Jailhouse Blues

© CHLOE AFTEL

Une strip-teaseuse pauvre de San Francisco fait le récit de sa vie depuis l’une des pires prisons pour femmes des États-Unis. coup de poing.

Quand le roman commence, Romy Leslie Hall, 29 ans, effectue un trajet de nuit dans la vallée du Nevada, à la frontière du désert de Mojave vers la Californie. Assise sur les sièges d’un bus banalisé, elle est l’une des 60 femmes menottées du convoi: le matricule W314159. Derrière les fenêtres grillagées, les insultes et les provocations volent, éclairant un peu les trajectoires des unes et des autres -les histoires souvent sordides qui les ont conduites là.

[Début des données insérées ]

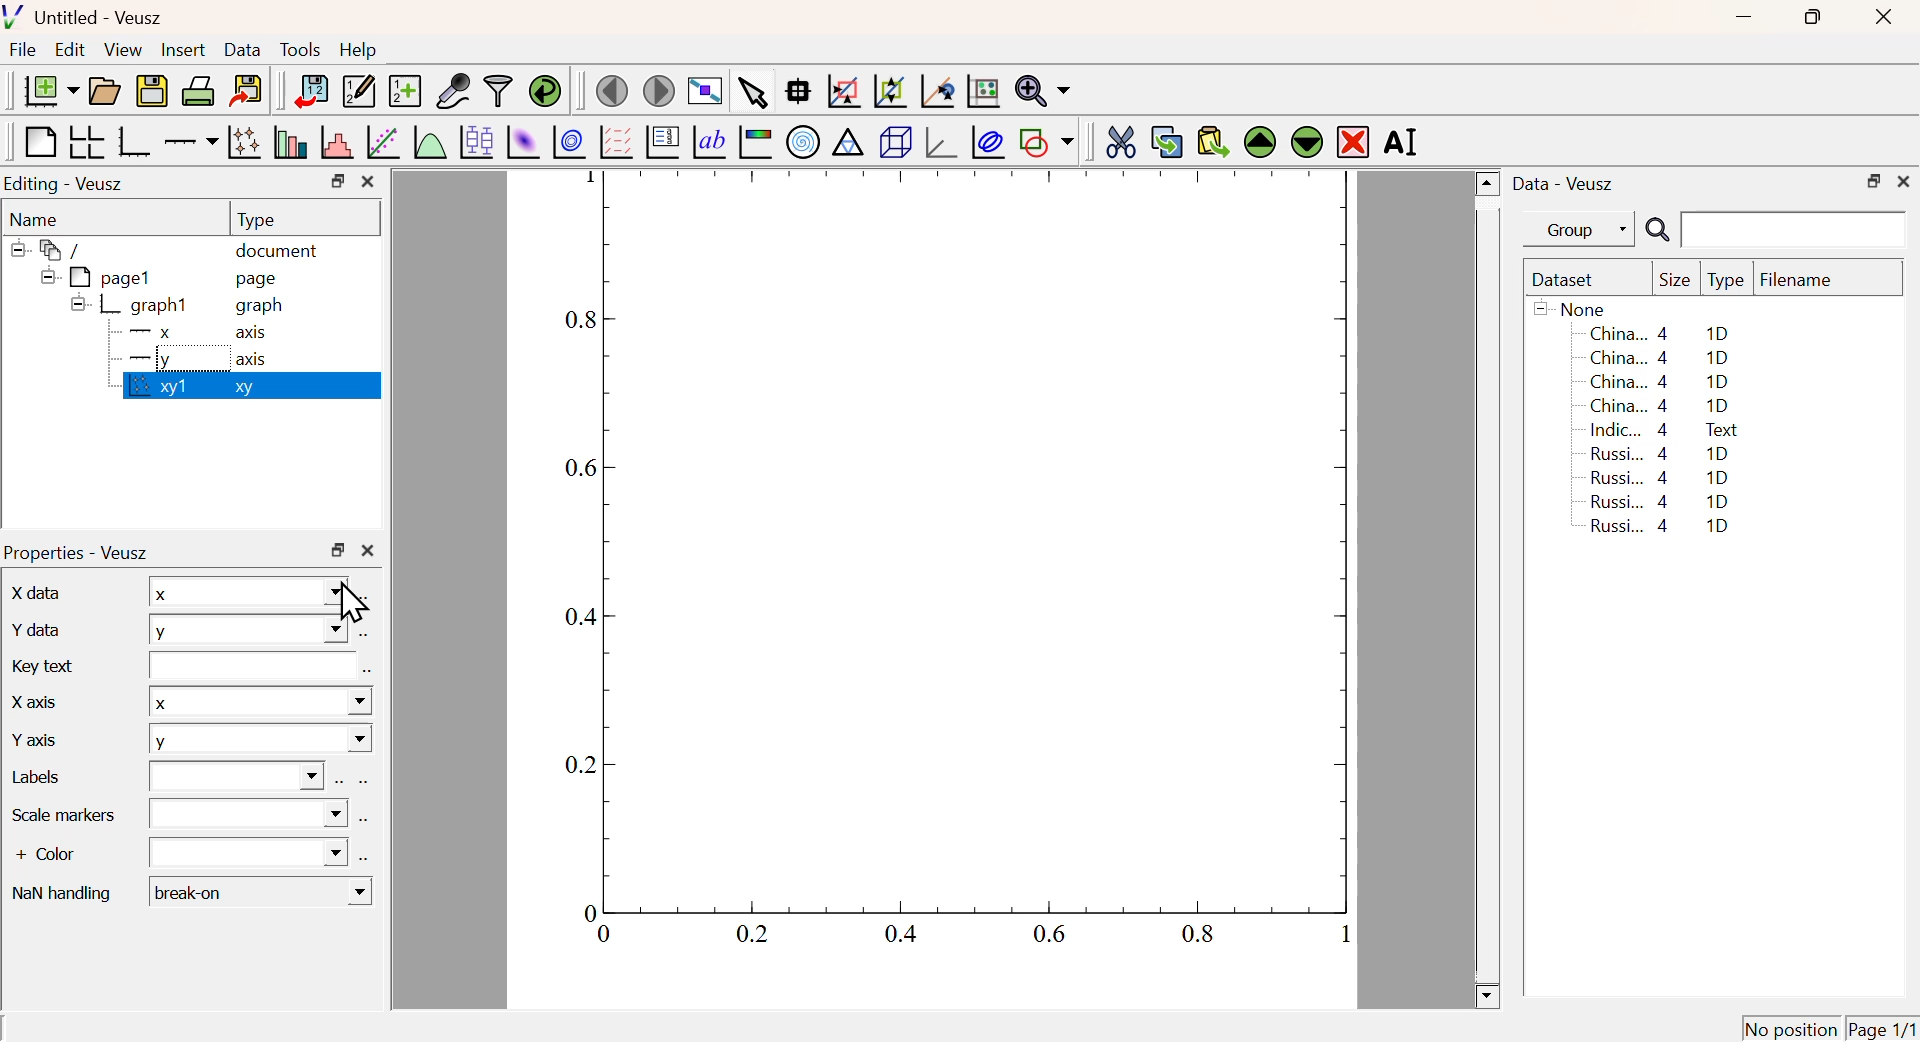  Describe the element at coordinates (945, 566) in the screenshot. I see `Graph` at that location.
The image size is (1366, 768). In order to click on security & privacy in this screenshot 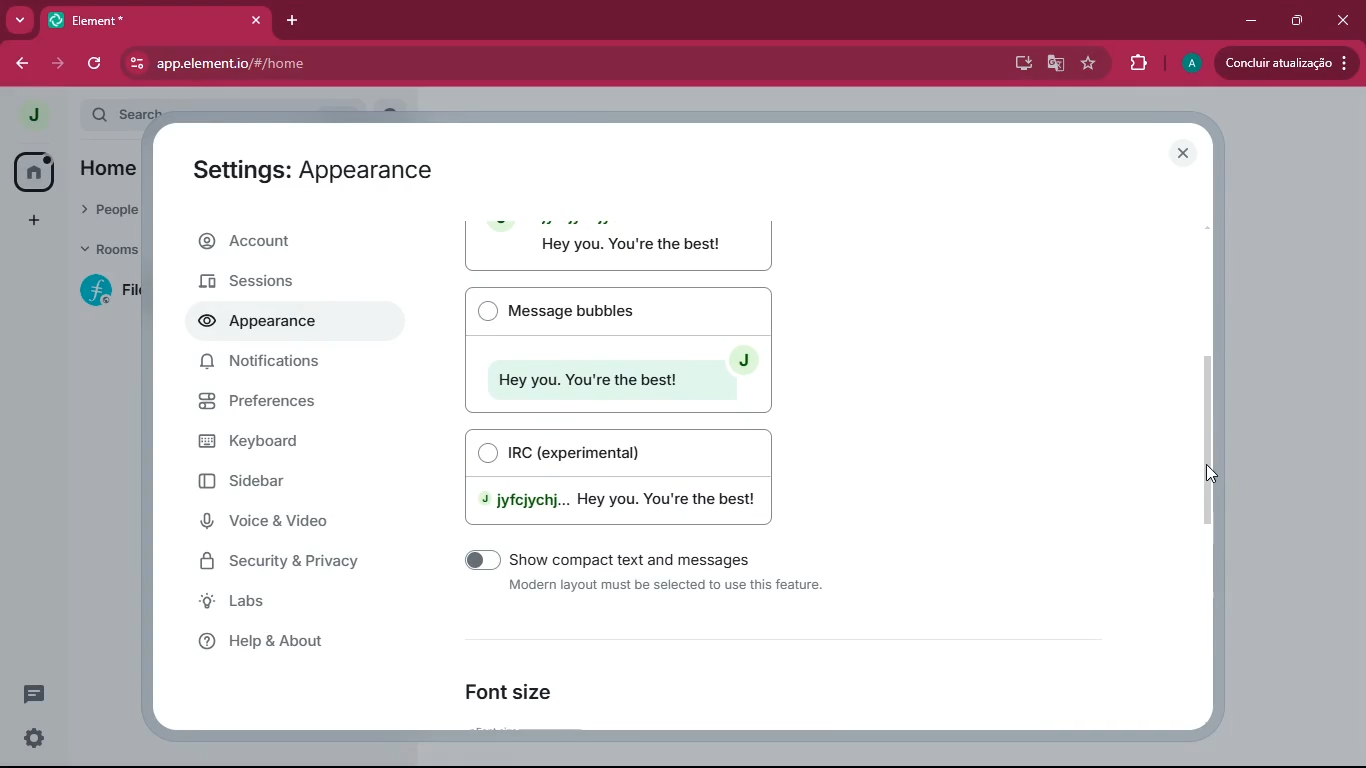, I will do `click(285, 560)`.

Pour sa part, Romy élève peu la voix, et pour cause: c’est à elle-même, et donc au lecteur (procédé artificiel classique), qu’elle a choisi de raconter son histoire. Fille grandie dans un San Francisco défavorisé, longtemps junkie, un peu délinquante, elle bossait jusque-là au Mars Club, une boîte de strip-tease miteuse.  » L’important, ce n’était pas d’avoir un boulot honnête, mais un qui ne me répugne pas. » Rangée de la drogue depuis sept ans (l’âge de son petit garçon Jackson), elle avait commencé à voir un « mec bien » depuis quelques temps en la personne de Jimmy Darling ( » Il me trouvait intelligente. Il avait cette naïveté des gens instruits qui s’imaginent que si on n’est pas allé à la fac, c’est juste qu’on n’était pas à la hauteur« ). Mais les choses se sont mises à sérieusement dégénérer pour Romy à cause de « Kennedy le pervers », un habitué flippant du Mars Club, qui avait commencé à la suivre quelques mois plus tôt et à la harceler… et qui la poussera un soir à commettre l’irréparable.

Jailhouse Blues

Derrière une vitre

Portrait d’une culpabilité complexe (mal plaidée par un avocat commis d’office, la légitime défense ne lui sera pas accordée, sans que Romy ne se ressente jamais complètement comme la meurtrière de Kennedy; mais plutôt en grande partie comme sa victime), Le Mars Club est surtout pour Rachel Kushner ( Les Lance-flammes) l’occasion de démontrer sa capacité à construire un monde qui est plus qu’un décor de roman. Prison fictive, la Stanville où Romy commence à purger sa perpétuité sous les yeux du lecteur est inspirée d’une autre, bien réelle celle-là: Chowchilla, au nord de Los Angeles (un établissement régulièrement cité pour sa violence). C’est bien sûr l’une des qualités du récit: solidement documenté, informé par une qualité de détails tels que l’on en trouve que dans les romans américains, et de seconds rôles rares (la fascinante Serenity Smith, qui a assassiné une femme avant de se faire opérer pour en devenir une, la cinglée et tueuse de bébés Laura Lipp, ou encore l’attachant Conan, transgenre d’abord enfermé par erreur dans une prison pour hommes…), le livre est l’occasion de pénétrer les conditions vraies de détention actuelle de milliers de femmes aux États-Unis. Affrontements raciaux, haine des femmes envers les femmes et système de castes: Kushner montre que les cellules reconduisent en les amplifiant à leur échelle les affrontements de la société américaine. En cela, Le Mars Club raconte ce que naître femme et pauvre aux States veut dire: un enfermement qui commence souvent bien avant la prison. C’est particulièrement visible dans les rapports de Romy à San Francisco, ville de fantasmes partagés dans laquelle elle aura vécu pour sa part comme derrière une vitre.  » Ce que j’ai fini par comprendre, à propos de San Francisco, c’est que j’étais immergée dans une beauté qu’il m’était interdit de voir. » Bouleversant, son monologue s’apparente au procès à charge d’une Amérique anti-pauvres, et anti-femmes.

Le Mars Club

De Rachel Kushner, éditions Stock, traduit de l’anglais (USA) par Sylvie Schneiter, 480 pages.